La seconde guerre mondiale n’a pas apporté de changements dans la langue française, ni en particulier dans le langage populaire parisien et elle n’y a presque rien ajouté. On constate d’abord que les Allemands n’auront pas laissé de traces linguistiques. Sans doute, on parlera longtemps encore de « Kommandantur » et de « Gestapo », de « Stalag » et d’ « Oflag », mais ces mots ne sont pas entrés dans la langue ; ils n’expriment que des choses étrangères et transitoires, ils n’ont qu’un intérêt historique. Il n’y a eu aucune pénétration allemande dans la langue française, malgré quatre ans d’occupation, ce qui est assez surprenant : le nombre des mots germaniques entrés dans notre idiome au long de notre histoire est considérable, cela s’étant fait pacifiquement et au cours de guerres sur le sol national ou en territoire ennemi. Notons, en passant, que le terme « boche » a été assez peu employé à Paris, du mois de juin 1940 au mois d’août 1944. La raison en est le danger qu’il présentait : on risquait sa liberté et, peut-être, sa vie s’il était entendu par ceux à qui il s’appliquait. Les appellations « Fritz » et, plus rarement, « Fridolin » lui servirent de produits de remplacement (ersatz), car ils paraissaient moins choquer « ces messieurs », comme on les désigna souvent au début. On disait aussi quelquefois « chleu » dans les groupes de la Résistance.
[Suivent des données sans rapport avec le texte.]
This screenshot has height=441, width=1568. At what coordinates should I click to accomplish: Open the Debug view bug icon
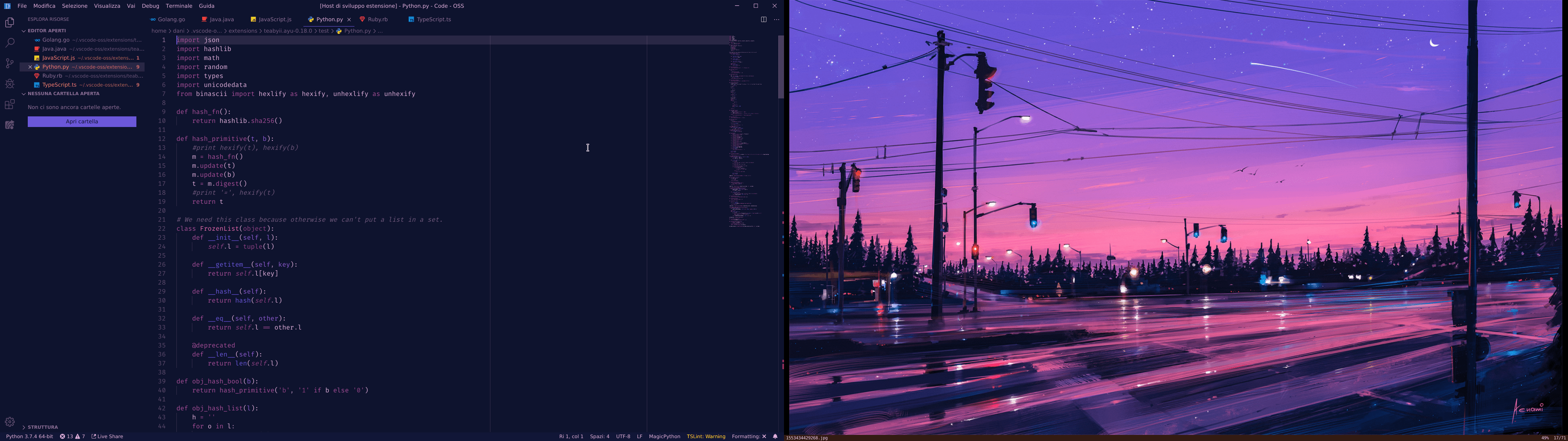[10, 83]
D’autre part, la seconde grande guerre n’a pas non plus fait jaillir une floraison de langage militaire comparable à celle de la première, qui fut si riche et si variée et qui « s’intégra » (jargon politique, journalistique et collaborationniste de ces dernières années) dans la langue française. Il n’y a rien de tel cette fois-ci : les mobilisés, les combattants de 1939-1940, les prisonniers revenus de captivité, les maquisards, les insurgés de 1944 et les hommes de la nouvelle armée n’ont pas accru, en somme, le vocabulaire général. Il faut inscrire cependant la « riflette », terme à peu près inconnu autrefois, ainsi que le « casse-pipe » et le « baroud », qui existaient déjà mais étaient peu employés. Les véritables nouveautés militaires n’appartiennent pas au langage populaire, au parler des soldats, mais ce sont des expressions dues aux tristes chefs de 1940 : « colmater », de sinistre mémoire, ou au bas journalisme : « drôle de guerre », « le mur de l’Atlantique »…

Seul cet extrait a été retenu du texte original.